* **Supplied information**:
——

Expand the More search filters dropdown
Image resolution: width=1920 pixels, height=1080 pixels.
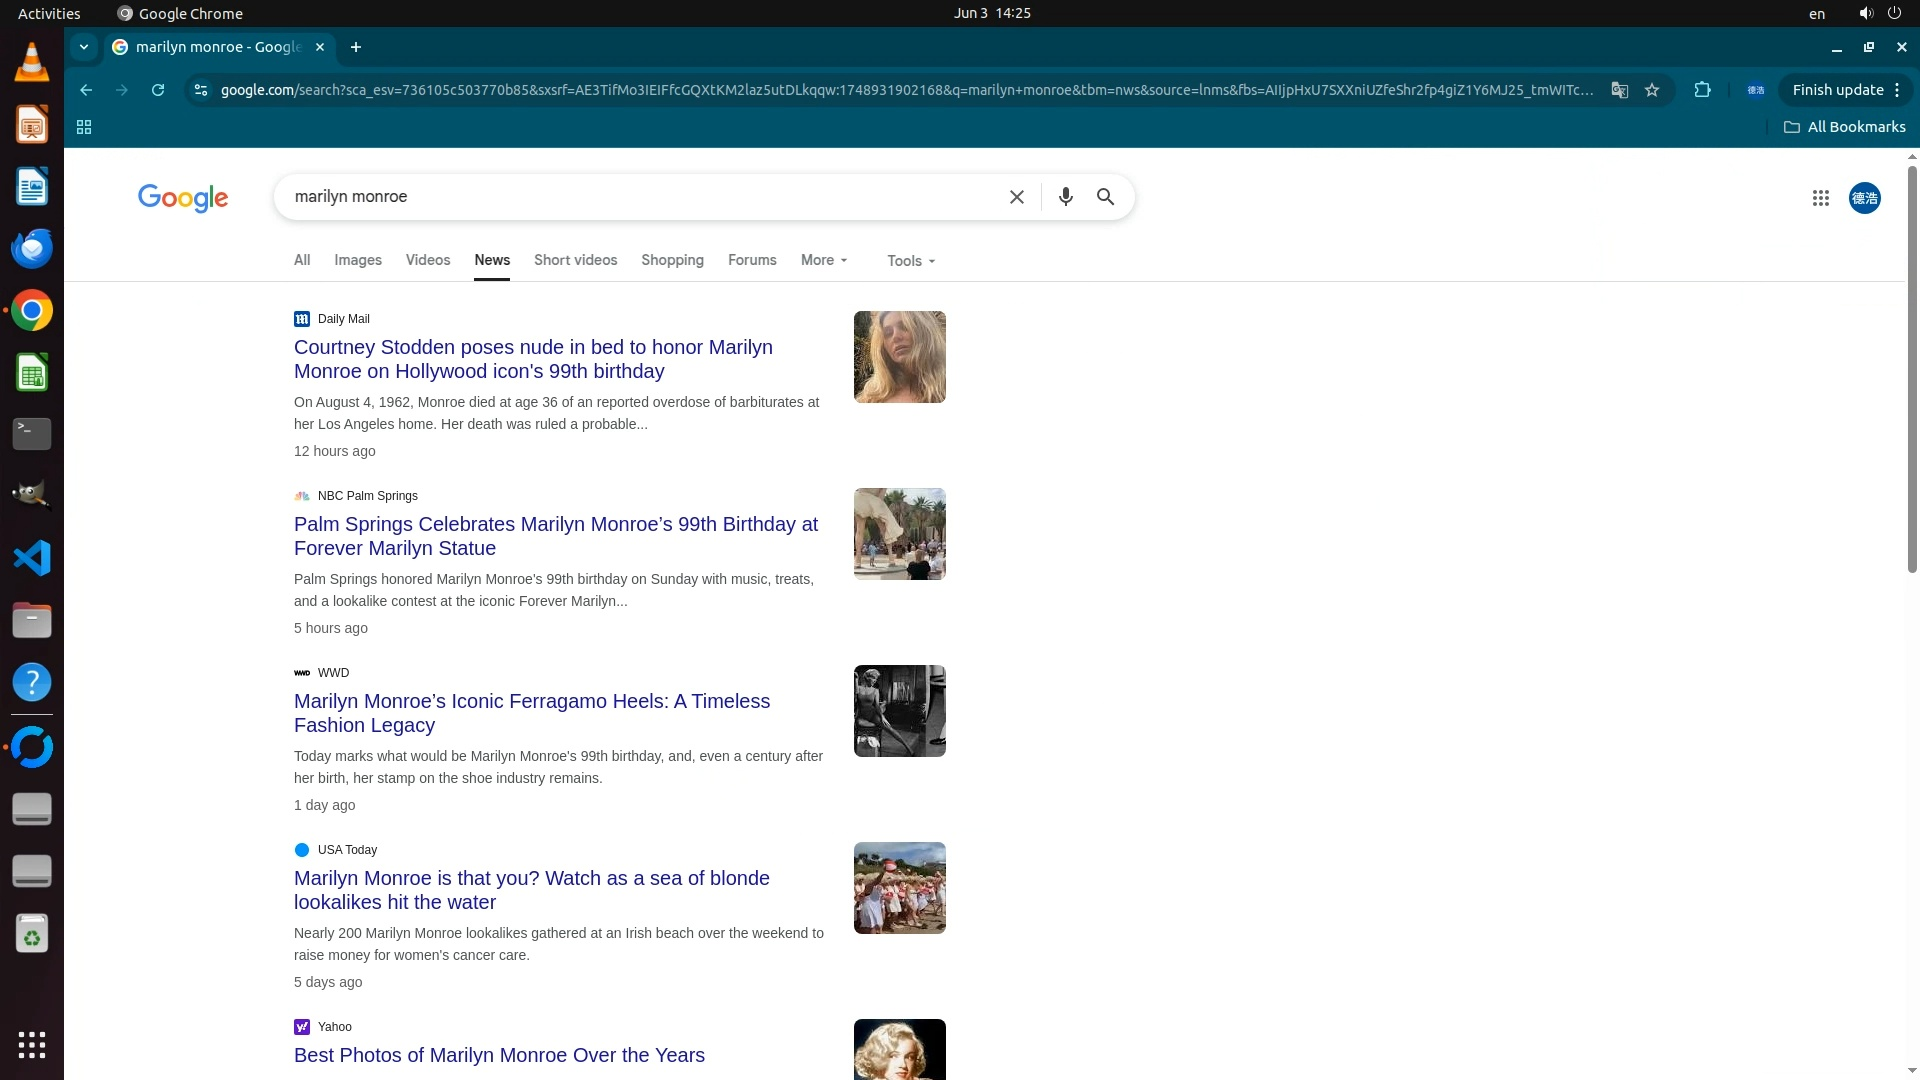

——

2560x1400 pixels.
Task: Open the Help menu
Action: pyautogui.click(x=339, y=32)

——

* **Task directions**:
Write down again, exactly as given, only the lines above that fall from the line with "Expand the More search filters dropdown" to the line with "Image resolution: width=1920", inclusive.

* **Reply to the task**:
Expand the More search filters dropdown
Image resolution: width=1920 pixels, height=1080 pixels.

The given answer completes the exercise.